Our key findings across all the areas we inspected were as follows:

  • There was an open and transparent approach to safety and an effective system in place for reporting and recording significant events.
  • Risks to patients were assessed and well managed.
  • Staff assessed patients’ needs and delivered care in line with current evidence based guidance. Staff had been trained to provide them with the skills, knowledge and experience to deliver effective care and treatment.
  • Patients said they were treated with compassion, dignity and respect and they were involved in their care and decisions about their treatment.
  • Information about services and how to complain was available and easy to understand.
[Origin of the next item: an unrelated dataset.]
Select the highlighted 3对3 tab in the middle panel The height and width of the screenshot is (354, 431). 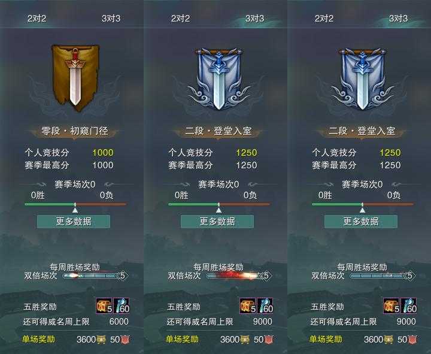(255, 19)
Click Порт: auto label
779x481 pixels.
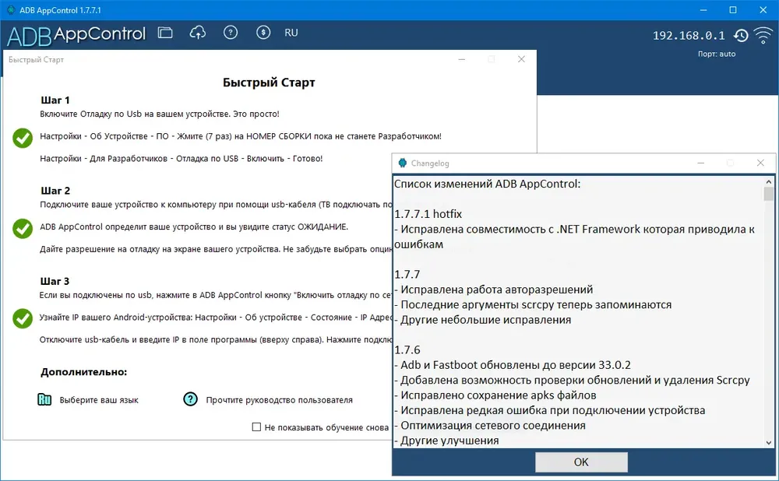(x=717, y=54)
Improvements were made to the quality of care as a result of complaints and concerns.
  • Patients said they found that they could often make an appointment with a named GP and there was continuity of care, with urgent appointments available the same day.
  • The practice had good facilities and was well equipped to treat patients and meet their needs.
  • There was a clear leadership structure and staff felt supported by management. The practice proactively sought feedback from staff and patients, which it acted on.
  • The provider was aware of and complied with the requirements of the duty of candour.

The areas where the provider should make improvement are:

  • To review the need for an updated DBS check as soon as clinical staff are employed.

  • To identify methods of improving Quality and Outcome Framework figures for mental health indicators.

  • To ensure that feedback from patients and staff is obtained and acted upon to drive improvement. This should include general satisfaction with the service and access to telephone lines and appointments.

  • To consider further training for reception staff with the aim of improving patient satisfaction levels with the service.

  • To consider and action ways to increase the identification of carers.